WORK INSTRUCTIONS:
Present the following data again exactly as it is shown.

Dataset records
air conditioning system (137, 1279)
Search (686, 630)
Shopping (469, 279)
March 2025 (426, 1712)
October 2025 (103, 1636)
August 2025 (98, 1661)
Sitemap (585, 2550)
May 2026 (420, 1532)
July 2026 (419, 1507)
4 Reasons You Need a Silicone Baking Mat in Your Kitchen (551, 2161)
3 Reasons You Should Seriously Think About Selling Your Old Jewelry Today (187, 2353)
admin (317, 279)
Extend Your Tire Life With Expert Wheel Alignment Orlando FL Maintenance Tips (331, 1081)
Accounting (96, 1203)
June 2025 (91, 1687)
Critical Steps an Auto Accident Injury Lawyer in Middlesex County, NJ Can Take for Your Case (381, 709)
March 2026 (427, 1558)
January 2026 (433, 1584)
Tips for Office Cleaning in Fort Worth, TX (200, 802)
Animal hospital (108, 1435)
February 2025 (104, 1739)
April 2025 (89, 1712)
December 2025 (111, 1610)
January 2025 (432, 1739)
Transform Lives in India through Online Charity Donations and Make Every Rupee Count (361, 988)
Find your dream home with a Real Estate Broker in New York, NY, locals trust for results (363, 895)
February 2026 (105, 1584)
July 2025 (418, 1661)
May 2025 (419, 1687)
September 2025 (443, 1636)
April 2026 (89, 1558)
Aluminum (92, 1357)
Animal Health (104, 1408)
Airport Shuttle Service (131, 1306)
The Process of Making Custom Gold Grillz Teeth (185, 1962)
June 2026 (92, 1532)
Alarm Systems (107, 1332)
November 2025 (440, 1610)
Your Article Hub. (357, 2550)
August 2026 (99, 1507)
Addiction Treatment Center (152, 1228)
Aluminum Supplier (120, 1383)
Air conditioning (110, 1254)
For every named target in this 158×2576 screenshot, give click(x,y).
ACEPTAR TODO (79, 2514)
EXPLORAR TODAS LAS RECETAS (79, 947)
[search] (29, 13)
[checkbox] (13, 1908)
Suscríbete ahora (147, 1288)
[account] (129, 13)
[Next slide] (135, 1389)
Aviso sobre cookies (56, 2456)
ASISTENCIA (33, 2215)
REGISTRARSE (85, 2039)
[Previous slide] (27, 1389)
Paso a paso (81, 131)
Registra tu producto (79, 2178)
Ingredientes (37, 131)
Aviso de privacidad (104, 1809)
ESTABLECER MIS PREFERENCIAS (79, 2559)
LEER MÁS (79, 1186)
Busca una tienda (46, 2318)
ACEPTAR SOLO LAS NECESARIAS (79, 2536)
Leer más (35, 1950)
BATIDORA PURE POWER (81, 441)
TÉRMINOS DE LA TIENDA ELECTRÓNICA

ANSWER TO THIS EXERCISE:
air conditioning system (137, 1279)
Search (686, 630)
Shopping (469, 279)
March 2025 (426, 1712)
October 2025 (103, 1636)
August 2025 (98, 1661)
Sitemap (585, 2550)
May 2026 (420, 1532)
July 2026 (419, 1507)
4 Reasons You Need a Silicone Baking Mat in Your Kitchen (551, 2161)
3 Reasons You Should Seriously Think About Selling Your Old Jewelry Today (187, 2353)
admin (317, 279)
Extend Your Tire Life With Expert Wheel Alignment Orlando FL Maintenance Tips (331, 1081)
Accounting (96, 1203)
June 2025 (91, 1687)
Critical Steps an Auto Accident Injury Lawyer in Middlesex County, NJ Can Take for Your Case (381, 709)
March 2026 (427, 1558)
January 2026 (433, 1584)
Tips for Office Cleaning in Fort Worth, TX (200, 802)
Animal hospital (108, 1435)
February 2025 (104, 1739)
April 2025 (89, 1712)
December 2025 (111, 1610)
January 2025 (432, 1739)
Transform Lives in India through Online Charity Donations and Make Every Rupee Count (361, 988)
Find your dream home with a Real Estate Broker in New York, NY, locals trust for results (363, 895)
February 2026 (105, 1584)
July 2025 (418, 1661)
May 2025 (419, 1687)
September 2025 (443, 1636)
April 2026 (89, 1558)
Aluminum (92, 1357)
Animal Health (104, 1408)
Airport Shuttle Service (131, 1306)
The Process of Making Custom Gold Grillz Teeth (185, 1962)
June 2026 (92, 1532)
Alarm Systems (107, 1332)
November 2025 (440, 1610)
Your Article Hub. (357, 2550)
August 2026 (99, 1507)
Addiction Treatment Center (152, 1228)
Aluminum Supplier (120, 1383)
Air conditioning (110, 1254)
For every named target in this 158×2576 screenshot, give click(x,y).
ACEPTAR TODO (79, 2514)
EXPLORAR TODAS LAS RECETAS (79, 947)
[search] (29, 13)
[checkbox] (13, 1908)
Suscríbete ahora (147, 1288)
[account] (129, 13)
[Next slide] (135, 1389)
Aviso sobre cookies (56, 2456)
ASISTENCIA (33, 2215)
REGISTRARSE (85, 2039)
[Previous slide] (27, 1389)
Paso a paso (81, 131)
Registra tu producto (79, 2178)
Ingredientes (37, 131)
Aviso de privacidad (104, 1809)
ESTABLECER MIS PREFERENCIAS (79, 2559)
LEER MÁS (79, 1186)
Busca una tienda (46, 2318)
ACEPTAR SOLO LAS NECESARIAS (79, 2536)
Leer más (35, 1950)
BATIDORA PURE POWER (81, 441)
TÉRMINOS DE LA TIENDA ELECTRÓNICA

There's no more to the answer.